Check for Understanding: This part of the module focuses on helping students understand that lithium-ion batteries are considered dangerous goods on cargo and passenger planes. A quick journal entry, exit card, or discussion can help gauge student understanding of why shippers have to follow specific rules when shipping lithium-ion batteries.
Understanding Product Use
Each of the three billion phones in the world has a lifespan. This part of the module moves student learning from being focused on the mobile phone battery to parts being shipped to locations where phones are assembled, packaged, and transported to consumers.
Students Will Love:
- Since every middle schooler has experienced the joy of getting something new, they’ll be able to identify with what it’s like to get a new phone and the heartbreak of breaking it. They’ll find it interesting to click around to read stats about the average lifespan of a phone.
Be Sure to Point Out:
- There is a pull-out quote from Judy Jeervarajan, research director, Electrochemical Safety for Underwriters Laboratories, that highlights the importance of passion for your career. There is great potential to help students think about careers in engineering thanks to the learning throughout this module.

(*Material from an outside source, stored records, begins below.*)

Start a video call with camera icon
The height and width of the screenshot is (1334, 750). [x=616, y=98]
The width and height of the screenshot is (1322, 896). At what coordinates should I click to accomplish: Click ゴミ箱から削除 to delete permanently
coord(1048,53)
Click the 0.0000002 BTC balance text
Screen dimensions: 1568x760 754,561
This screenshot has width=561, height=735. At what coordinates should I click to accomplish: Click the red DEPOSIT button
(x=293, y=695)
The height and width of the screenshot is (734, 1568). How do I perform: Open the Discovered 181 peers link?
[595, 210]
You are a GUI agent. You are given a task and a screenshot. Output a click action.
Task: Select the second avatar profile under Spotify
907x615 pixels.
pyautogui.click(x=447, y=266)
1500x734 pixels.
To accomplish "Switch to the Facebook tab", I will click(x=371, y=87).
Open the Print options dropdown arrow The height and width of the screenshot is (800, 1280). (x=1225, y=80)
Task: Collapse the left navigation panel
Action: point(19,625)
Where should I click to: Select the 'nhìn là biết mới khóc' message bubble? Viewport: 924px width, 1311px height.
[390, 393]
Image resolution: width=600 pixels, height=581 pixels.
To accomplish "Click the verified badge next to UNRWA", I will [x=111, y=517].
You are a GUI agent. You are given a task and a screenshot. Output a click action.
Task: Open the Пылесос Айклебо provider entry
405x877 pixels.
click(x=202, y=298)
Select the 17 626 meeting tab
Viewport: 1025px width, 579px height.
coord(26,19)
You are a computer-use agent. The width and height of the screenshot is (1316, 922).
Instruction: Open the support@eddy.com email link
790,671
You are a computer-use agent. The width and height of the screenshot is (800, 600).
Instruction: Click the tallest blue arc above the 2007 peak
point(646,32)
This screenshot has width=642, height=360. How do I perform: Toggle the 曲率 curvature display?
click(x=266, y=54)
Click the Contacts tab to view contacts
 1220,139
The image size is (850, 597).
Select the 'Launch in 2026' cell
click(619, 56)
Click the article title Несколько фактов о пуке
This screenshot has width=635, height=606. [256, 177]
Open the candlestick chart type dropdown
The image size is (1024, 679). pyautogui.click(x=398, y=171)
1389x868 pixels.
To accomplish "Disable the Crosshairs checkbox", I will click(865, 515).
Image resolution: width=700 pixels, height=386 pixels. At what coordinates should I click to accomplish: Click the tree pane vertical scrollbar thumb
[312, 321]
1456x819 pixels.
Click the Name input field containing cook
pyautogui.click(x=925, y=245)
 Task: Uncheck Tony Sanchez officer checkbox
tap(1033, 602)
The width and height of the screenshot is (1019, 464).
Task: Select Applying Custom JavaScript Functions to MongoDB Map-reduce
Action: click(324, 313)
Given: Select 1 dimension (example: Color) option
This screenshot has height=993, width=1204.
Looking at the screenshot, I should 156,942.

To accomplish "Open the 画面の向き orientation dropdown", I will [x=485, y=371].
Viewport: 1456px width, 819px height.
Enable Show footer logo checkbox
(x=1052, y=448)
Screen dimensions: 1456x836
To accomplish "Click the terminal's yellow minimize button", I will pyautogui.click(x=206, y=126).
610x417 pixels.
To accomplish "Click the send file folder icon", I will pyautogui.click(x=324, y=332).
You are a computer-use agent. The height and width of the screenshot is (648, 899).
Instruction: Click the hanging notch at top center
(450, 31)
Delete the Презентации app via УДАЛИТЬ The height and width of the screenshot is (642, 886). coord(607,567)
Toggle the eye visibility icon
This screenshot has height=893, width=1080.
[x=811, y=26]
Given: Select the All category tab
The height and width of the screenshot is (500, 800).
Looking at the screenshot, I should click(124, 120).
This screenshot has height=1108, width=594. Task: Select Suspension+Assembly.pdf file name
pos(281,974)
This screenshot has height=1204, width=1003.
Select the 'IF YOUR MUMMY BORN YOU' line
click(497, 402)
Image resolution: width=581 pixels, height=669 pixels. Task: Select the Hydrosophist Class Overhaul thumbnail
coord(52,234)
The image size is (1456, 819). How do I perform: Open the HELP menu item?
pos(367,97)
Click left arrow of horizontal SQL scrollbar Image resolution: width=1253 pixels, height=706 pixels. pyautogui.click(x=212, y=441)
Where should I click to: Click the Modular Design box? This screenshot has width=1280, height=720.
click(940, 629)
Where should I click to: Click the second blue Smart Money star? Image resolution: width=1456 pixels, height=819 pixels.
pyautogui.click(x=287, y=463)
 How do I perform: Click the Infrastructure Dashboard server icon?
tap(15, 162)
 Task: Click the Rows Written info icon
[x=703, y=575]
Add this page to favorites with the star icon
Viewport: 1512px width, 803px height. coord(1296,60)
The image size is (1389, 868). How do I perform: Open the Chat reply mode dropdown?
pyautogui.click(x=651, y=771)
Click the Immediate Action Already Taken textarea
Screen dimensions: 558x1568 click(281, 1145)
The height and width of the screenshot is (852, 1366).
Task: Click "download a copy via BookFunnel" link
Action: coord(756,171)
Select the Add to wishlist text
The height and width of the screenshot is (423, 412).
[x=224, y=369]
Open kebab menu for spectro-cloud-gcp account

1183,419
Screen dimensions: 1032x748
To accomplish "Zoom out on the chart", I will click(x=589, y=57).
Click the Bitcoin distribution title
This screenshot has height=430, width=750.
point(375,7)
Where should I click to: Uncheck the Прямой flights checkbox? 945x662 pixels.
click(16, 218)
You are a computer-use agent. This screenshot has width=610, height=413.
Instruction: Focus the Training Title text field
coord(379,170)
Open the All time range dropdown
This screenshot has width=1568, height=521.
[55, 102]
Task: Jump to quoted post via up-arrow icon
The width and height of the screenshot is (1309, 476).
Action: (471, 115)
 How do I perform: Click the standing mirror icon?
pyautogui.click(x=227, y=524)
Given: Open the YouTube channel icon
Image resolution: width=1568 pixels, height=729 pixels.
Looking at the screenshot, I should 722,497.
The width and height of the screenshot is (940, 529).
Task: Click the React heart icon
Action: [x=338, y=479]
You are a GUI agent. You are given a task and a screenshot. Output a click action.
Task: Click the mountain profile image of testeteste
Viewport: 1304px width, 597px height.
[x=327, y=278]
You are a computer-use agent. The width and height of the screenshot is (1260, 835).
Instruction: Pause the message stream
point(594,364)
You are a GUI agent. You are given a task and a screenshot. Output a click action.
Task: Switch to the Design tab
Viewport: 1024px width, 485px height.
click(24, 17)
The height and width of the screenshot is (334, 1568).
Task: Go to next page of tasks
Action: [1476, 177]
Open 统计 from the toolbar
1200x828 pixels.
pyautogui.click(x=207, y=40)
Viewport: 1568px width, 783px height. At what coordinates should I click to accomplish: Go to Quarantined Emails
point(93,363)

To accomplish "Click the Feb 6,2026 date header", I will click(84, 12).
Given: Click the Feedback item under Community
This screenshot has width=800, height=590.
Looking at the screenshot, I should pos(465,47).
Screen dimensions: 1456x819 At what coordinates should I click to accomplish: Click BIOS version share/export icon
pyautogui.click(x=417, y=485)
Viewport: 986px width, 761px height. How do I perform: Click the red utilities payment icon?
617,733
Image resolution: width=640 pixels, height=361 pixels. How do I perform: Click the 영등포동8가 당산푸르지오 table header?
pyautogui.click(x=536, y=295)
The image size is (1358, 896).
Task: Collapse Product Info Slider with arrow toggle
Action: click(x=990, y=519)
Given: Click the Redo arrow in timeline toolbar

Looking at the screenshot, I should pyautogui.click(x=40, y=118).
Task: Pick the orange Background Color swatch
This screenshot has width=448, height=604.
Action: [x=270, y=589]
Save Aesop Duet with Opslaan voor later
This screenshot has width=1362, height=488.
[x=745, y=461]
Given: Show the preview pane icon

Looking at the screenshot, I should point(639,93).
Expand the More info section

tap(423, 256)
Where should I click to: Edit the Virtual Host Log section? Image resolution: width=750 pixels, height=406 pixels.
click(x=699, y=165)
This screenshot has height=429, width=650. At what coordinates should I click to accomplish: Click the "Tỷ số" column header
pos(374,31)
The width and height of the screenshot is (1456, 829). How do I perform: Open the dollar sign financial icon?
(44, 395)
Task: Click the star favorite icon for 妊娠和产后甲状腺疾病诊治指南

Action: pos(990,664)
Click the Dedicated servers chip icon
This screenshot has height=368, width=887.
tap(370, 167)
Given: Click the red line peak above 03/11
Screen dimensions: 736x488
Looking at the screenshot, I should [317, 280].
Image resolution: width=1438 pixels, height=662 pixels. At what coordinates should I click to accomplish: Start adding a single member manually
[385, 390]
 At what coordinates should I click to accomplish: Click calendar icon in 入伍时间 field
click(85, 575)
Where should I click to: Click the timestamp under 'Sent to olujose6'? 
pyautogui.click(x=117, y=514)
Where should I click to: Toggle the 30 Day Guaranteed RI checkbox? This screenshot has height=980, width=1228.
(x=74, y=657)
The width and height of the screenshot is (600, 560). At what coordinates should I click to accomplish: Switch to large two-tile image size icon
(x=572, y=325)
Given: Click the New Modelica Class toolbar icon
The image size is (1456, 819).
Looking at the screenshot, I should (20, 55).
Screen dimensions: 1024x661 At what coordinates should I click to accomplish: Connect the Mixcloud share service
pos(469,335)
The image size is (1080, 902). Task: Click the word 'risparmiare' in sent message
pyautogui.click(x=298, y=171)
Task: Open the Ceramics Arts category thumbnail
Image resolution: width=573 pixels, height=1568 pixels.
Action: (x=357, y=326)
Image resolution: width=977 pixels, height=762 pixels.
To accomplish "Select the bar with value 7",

Check for Understanding: Students may think that the supply chain ends with them but have them demonstrate their learning by answering any of the following questions found on page 15 of the Student Guide. The last question requires higher level thinking requiring them to synthesize learning about the supply chain with personal experience from getting a new phone.
Understanding E-Waste and Disposal
What happens to batteries and our devices when we no longer use them? This part of the module teaches students about the growing problem of e-waste and the environmental consequences that affect humans around the globe.
Students Will Love:
- The animated graphic of the Eiffel Tower is a powerful visual showing exactly how much e-waste is produced each year
Be Sure to Point Out:
- Interactive photos featuring hot spots highlight the environmental impact and health risks of e-waste in countries like China, Ghana, Thailand, Nigeria, and even the United States. It’s worth clicking on every blinking red dot to fully understand this problem as in order to be able to devise solutions.
- Written materials in the Student Guide should be use as a companion for this part of the module since it reinforces the long-term health and environmental impacts of e-waste.
Check for Understanding: Learning can be used to rank parts of the supply chain that need the most immediate attention. Combine lessons from this interactive module with learning from the videos in the Solutions section to let students come up with ways to solve the problem of e-waste.
By using the Extraction to E-Waste: The Lithium-Ion Battery Supply Chain as part of your middle school curriculum, students will be engaged in learning about the topic of e-waste thanks to interactive elements that teach them about the life cycle of devices that are part of their everyday lives.